In some ways, it doesn’t really matter, that last, unpleasant change; I would never tell Ruth or Nora that, and I already regretted the adoption, so what’s the difference? But it does feel like a difference, and I think it makes me a little less patient when weeks go by without answers to time-sensitive questions (for example). Nora will not be able to visit us, and she and Ruth seem to assume that we will be sad about that, when in fact we’re slightly relieved: slightly less tension in the room if the two of them aren’t together, I think. Certainly we won’t miss her for herself, which is ugly but true. I don’t think I will respond differently directly to Ruth, now, but I resent things a little more, get frustrated a little more quickly. This is something to work through and get past, because we are tied together for the foreseeable future. And I still don’t think that she’s a bad person, although I think that adopting in their situation (as I now understand it) was a bad thing to do—although they’re far from the only ones to do it. I don’t think their intentions have been evil at any point.

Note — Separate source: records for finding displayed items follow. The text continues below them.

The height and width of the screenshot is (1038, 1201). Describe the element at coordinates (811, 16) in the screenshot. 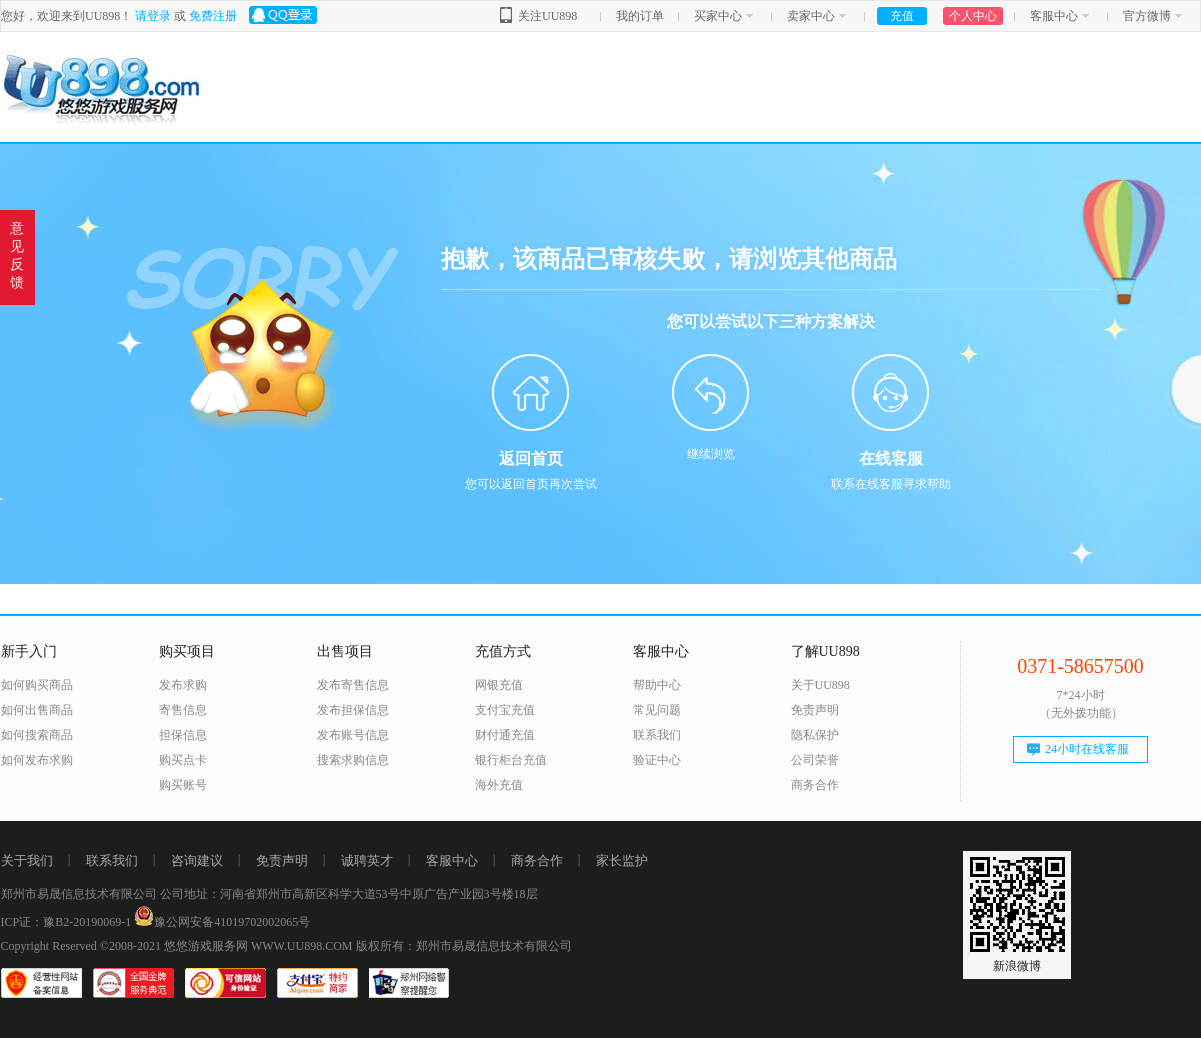

I see `卖家中心` at that location.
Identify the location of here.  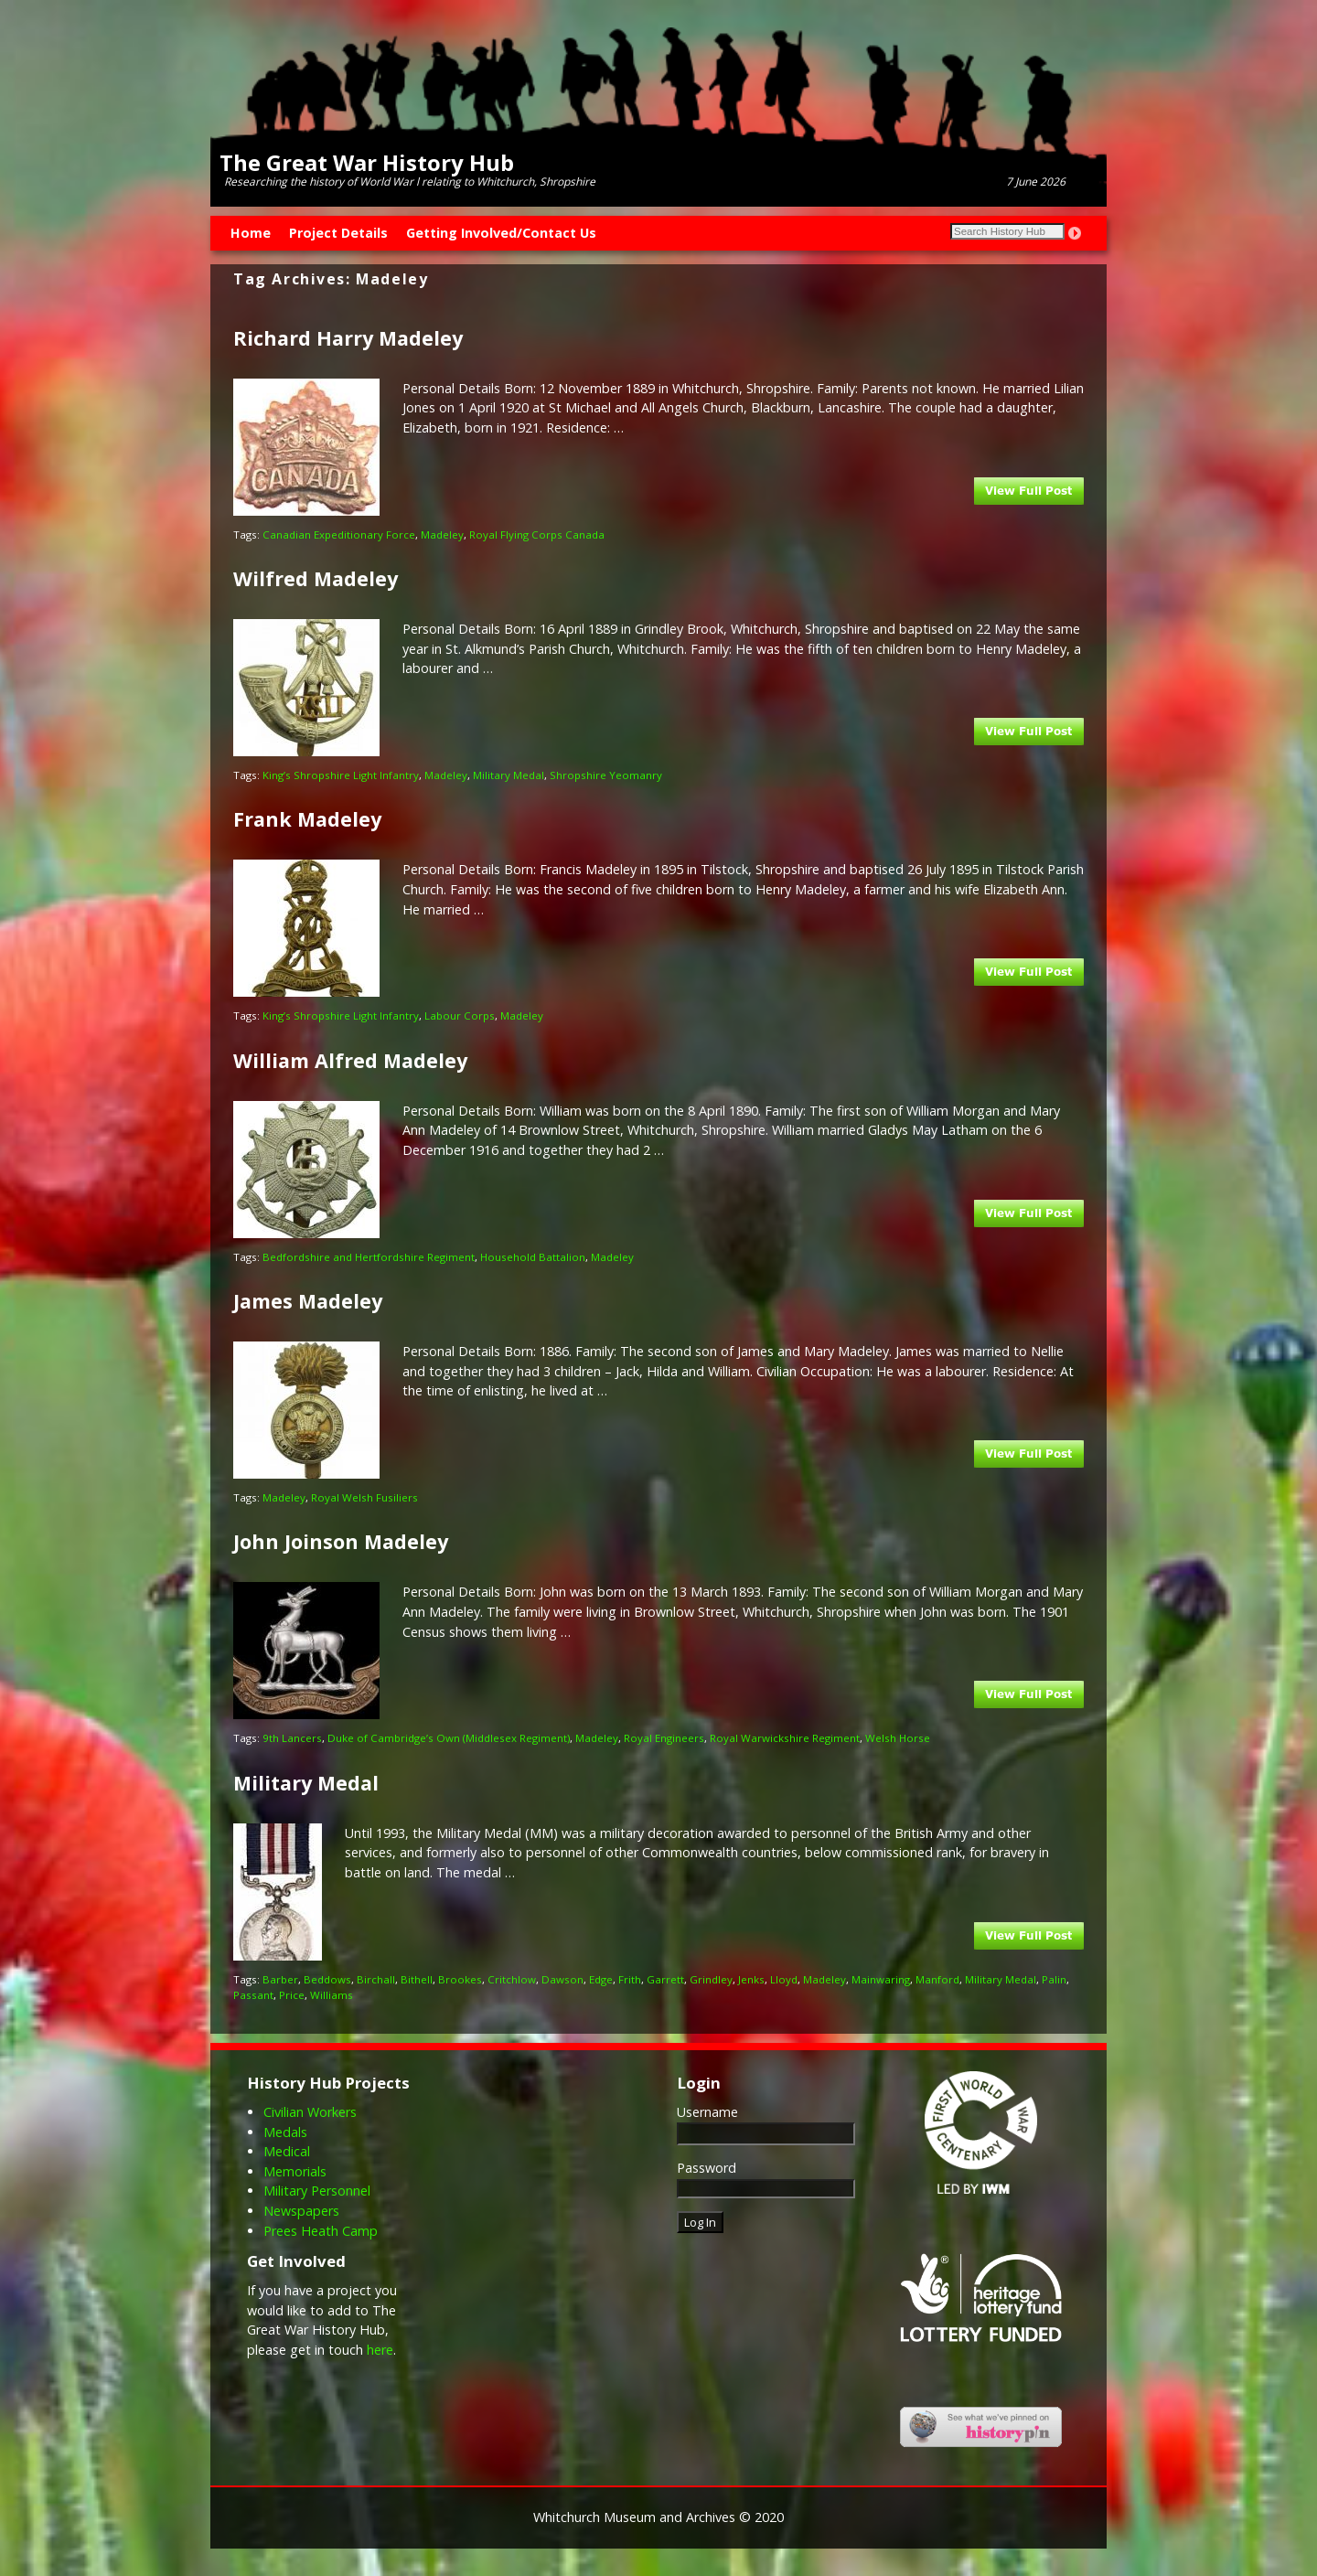
(380, 2349).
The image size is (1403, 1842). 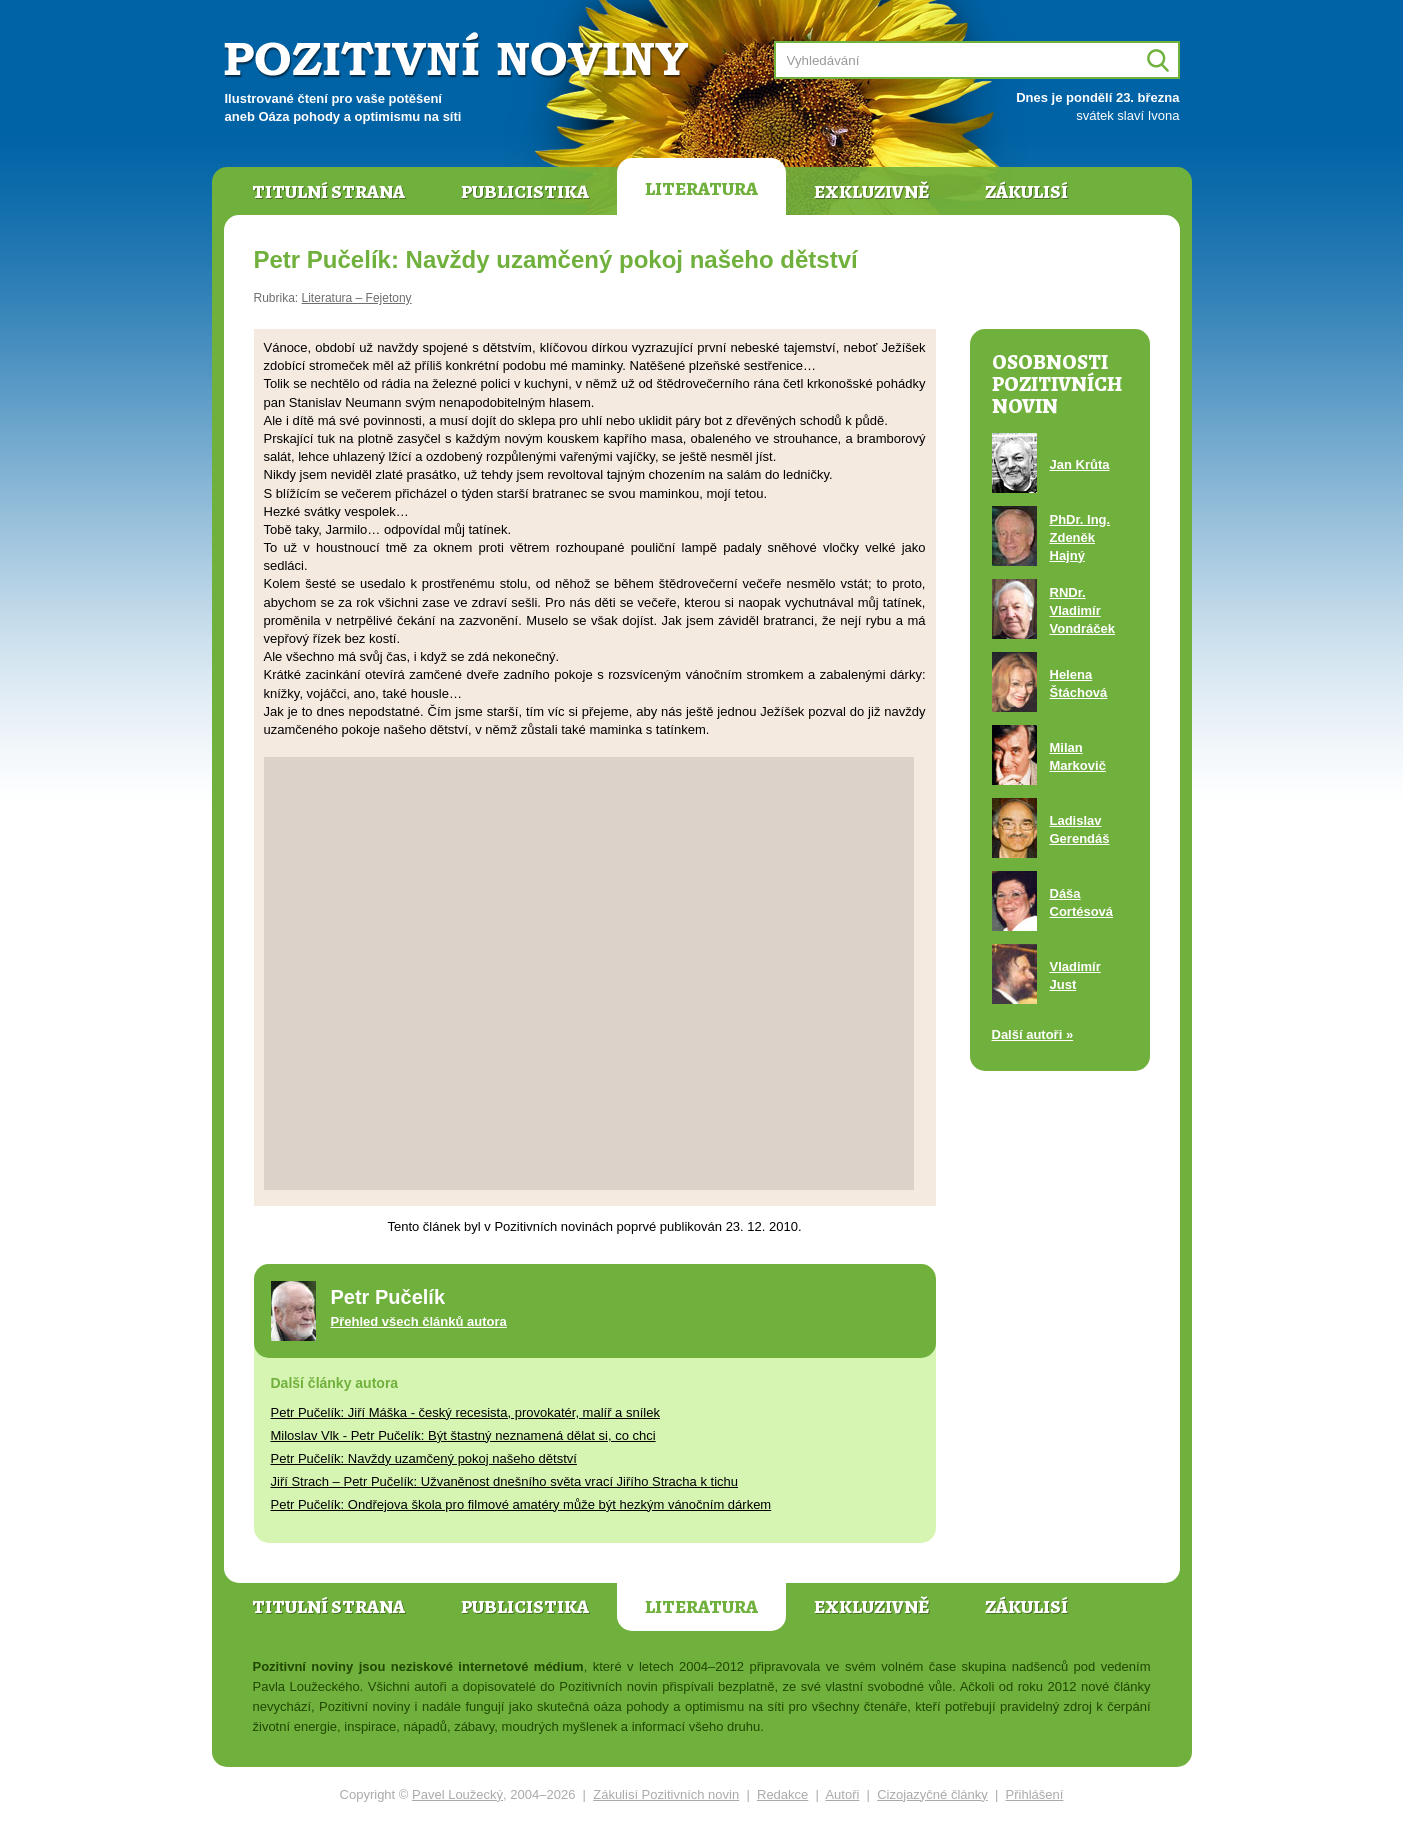 I want to click on Literatura – Fejetony, so click(x=357, y=298).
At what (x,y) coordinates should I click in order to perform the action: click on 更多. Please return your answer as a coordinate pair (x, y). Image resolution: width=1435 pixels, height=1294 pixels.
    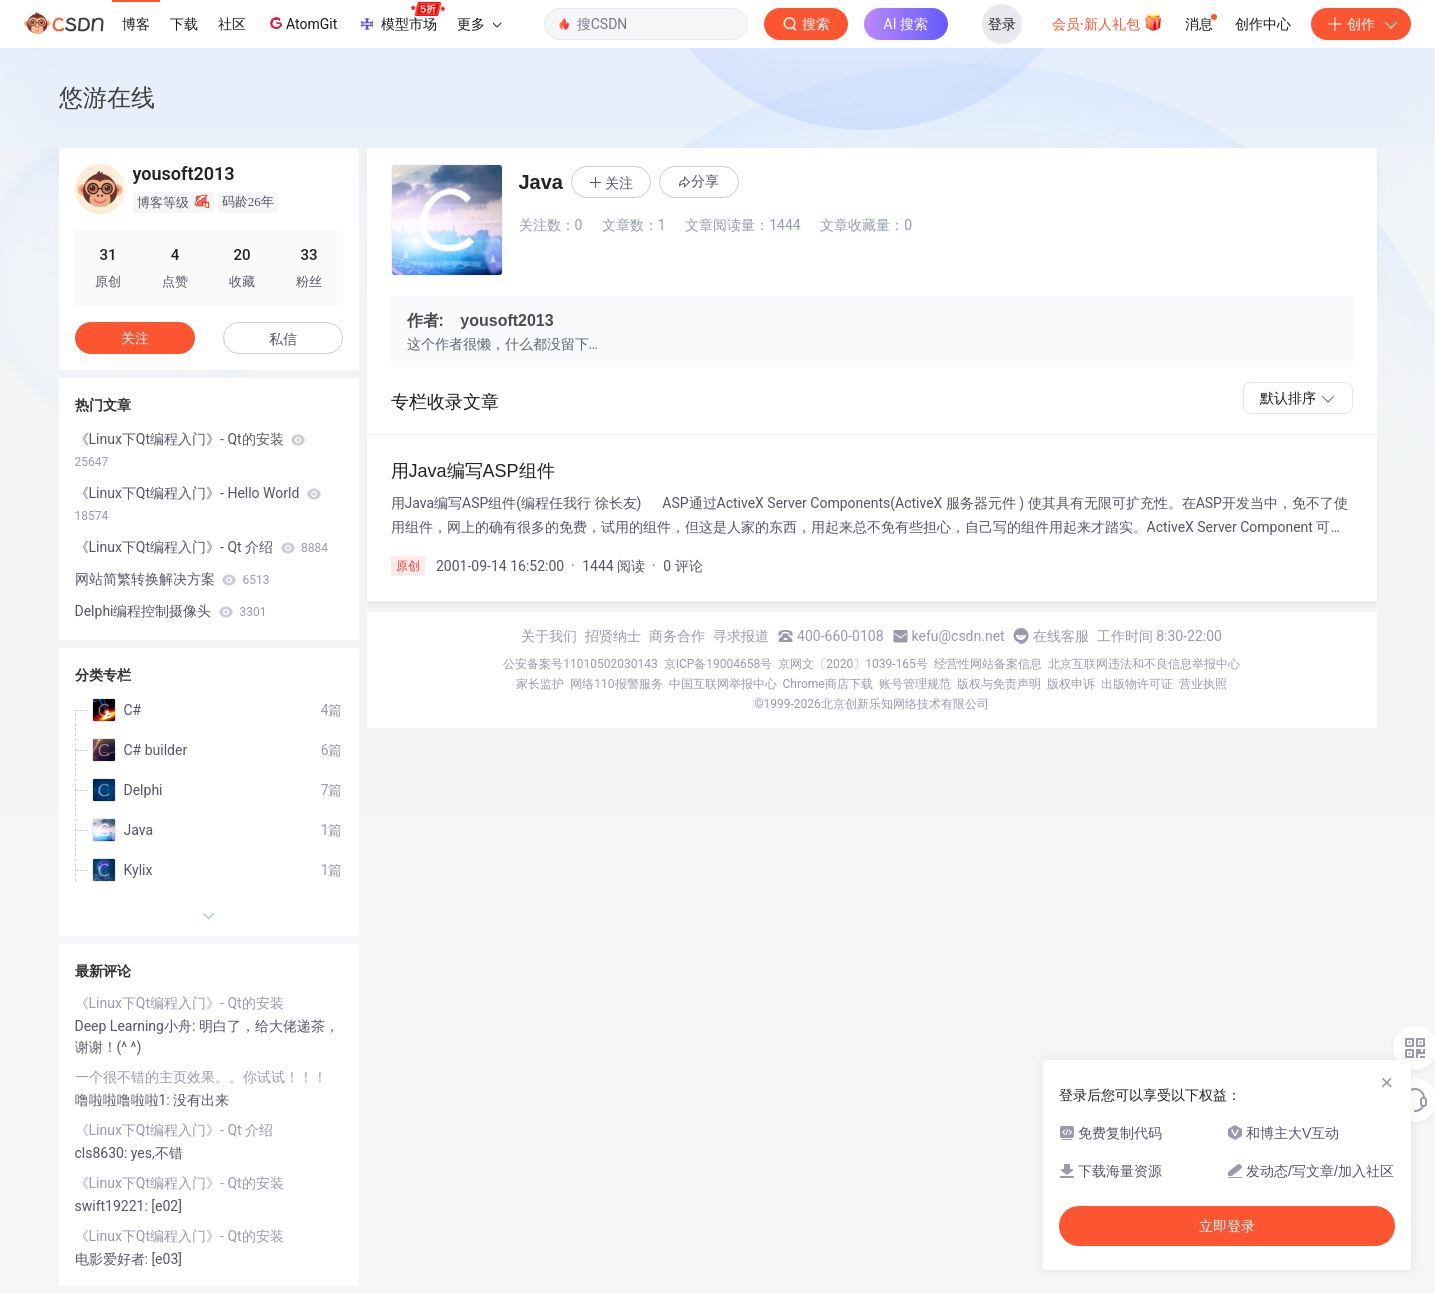
    Looking at the image, I should click on (479, 24).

This has all been an odd way of leading in to the announcement that they are visiting, Ruth has bought plane tickets, and they’ll be here for a couple of days in just under three weeks. I can admit, now, that I have a small gift for Cricket—a photobook with pictures of Joey—acquired well before we knew they were coming. What can I say? I told myself that I could just mail it, and surely I would have had they chosen not to come. One of my less good qualities is that if I am not in touch with someone—talking on the phone, chatting online, emailing, visiting in real human interaction, you name it—I start to feel more and more distant. Maybe that’s normal; I really have no idea. It’s been a problem for me with my sister Tammy, and perhaps a much bigger (if less long-standing) problem with Cricket. When we don’t have contact, I feel more and more baffled about him. Who is this child to me? I have a duty to him, I want very much for him to be happy and well, and I am grieved by his absence—but anything more warm or nuanced fades to a gray. Some of that, too, is Joey; he is so incredibly present, and demands so much of my brain, that I think much less about Cricket or the Possum than I would if they, too, were here. I tried to write a blog post about that a couple of weeks ago, and Joey (otherwise peacefully eating a pecan butter sandwich) kept wandering over to get my attention: “Mama? Up!” or even just brushing up against me and smiling. And it’s great to see him, and I just smiled back and gave up on the typing.  Now I’m going to see both of them in the same space—the first time that Joey will have been able to walk or talk at a visit—and I really don’t know what my brain is going to do. Right now, I just imagine myself being protective of Joey, which he probably won’t need. He’s an outgoing sort. But it’s hard to think of what it will actually be like to have my two separated sons in the same room, talking and everything. It makes me tear up just to write it, although I know that’s an easier feat with a pregnant lady than usually. I can make plans (and I am) to keep two little kids cheerfully occupied, but I can’t actually imagine them both.